Com a descoberta dessa vulnerabilidade em agosto de 2020, a Microsoft veio
alertando seus usuários para que fizessem o patch parcial para corrigir essa
vulnerabilidade do Zerologon. Os hackers buscavam tirar proveito dos sistemas que
estivessem sem o patch de correção. Por conta disso, um mês após o lançamento do
patch, a Agência de Segurança Cibernética e de Infraestrutura dos Estados Unidos e
empresas de segurança, passaram a enviar avisos sobre a falha que estava presente.
Zerologon é uma vulnerabilidade que ocorre quando o hacker estabelece uma
conexão de canal seguro Netlogon vulnerável com um controlador de domínio, fazendo
uso do protocolo remoto Netlogon (MS-NRPC). O invasor que conseguir infiltrar a
vulnerabilidade, pode executar um aplicativo especialmente criado em um dispositivo
da rede.
A Microsoft lançou a primeira fase do patch em 11 de agosto e agora está
lançando a fase dois. O CVE-2020-1472 é uma falha de elevação de privilégio, que, por
consequência, afeta o protocolo remoto do Netlogon.
Um mês após o patch de correção ser lançado, o código de exploração foi
descoberto. Após isso, a consequência foi que a Agência de Segurança Cibernética e de
Infraestrutura (CISA) emitiu uma diretiva de emergência, obrigando as agências
federais a corrigir a falha o mais rápido possível. Um mês após a exigência que foi feita
pelas agências, o grupo APT Mercury, do Irã, foi visto pela Microsoft usando o
Zerologon numa série de ataques à empresa de tecnologia.

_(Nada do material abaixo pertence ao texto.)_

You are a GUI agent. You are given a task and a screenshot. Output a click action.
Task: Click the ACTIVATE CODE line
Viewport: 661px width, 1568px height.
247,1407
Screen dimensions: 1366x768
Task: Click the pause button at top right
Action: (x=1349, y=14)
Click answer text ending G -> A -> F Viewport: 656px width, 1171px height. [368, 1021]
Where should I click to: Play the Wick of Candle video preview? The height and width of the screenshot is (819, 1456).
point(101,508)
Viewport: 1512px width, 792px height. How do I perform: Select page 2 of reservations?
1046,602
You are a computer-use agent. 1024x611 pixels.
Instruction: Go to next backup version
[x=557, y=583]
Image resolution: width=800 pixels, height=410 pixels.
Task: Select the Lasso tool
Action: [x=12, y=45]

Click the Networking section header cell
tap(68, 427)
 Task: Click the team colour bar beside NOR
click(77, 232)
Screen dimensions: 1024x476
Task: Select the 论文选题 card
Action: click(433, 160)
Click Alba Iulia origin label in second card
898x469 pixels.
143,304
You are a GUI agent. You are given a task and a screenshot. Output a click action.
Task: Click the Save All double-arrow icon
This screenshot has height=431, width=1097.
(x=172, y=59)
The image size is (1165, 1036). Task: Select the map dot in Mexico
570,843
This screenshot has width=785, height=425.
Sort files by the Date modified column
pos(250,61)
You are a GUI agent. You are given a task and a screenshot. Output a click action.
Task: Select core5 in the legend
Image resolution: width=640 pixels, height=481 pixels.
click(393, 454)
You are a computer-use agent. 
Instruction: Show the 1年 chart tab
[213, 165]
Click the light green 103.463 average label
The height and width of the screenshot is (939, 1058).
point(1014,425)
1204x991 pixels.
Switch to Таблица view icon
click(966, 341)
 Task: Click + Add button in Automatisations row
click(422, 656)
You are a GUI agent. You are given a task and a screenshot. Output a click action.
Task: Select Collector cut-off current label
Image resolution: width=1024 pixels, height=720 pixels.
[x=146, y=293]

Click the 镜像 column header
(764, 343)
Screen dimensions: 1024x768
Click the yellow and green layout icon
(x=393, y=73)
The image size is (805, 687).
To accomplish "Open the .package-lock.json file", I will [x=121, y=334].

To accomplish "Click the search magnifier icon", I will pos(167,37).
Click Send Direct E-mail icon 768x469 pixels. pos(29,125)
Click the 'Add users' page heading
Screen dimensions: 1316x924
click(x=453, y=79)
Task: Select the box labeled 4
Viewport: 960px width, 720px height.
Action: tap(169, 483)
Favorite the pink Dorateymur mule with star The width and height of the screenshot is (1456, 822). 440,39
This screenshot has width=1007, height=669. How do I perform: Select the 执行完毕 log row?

A partir da atualização de segurança de 9 de fevereiro de 2021, os controladores
de domínio do Windows serão colocados no modo de aplicação. Isso requer que todos
os dispositivos Windows e não Windows usem Chamada de Procedimento Remoto
(RPC) segura com canal seguro Netlogon. Esta atualização irá bloquear conexões
vulneráveis de dispositivos não compatíveis, a menos que esses dispositivos recebam
manualmente uma exceção para permitir conexões de canal seguro Netlogon
vulneráveis.
Fonte: Microsoft e DarkReading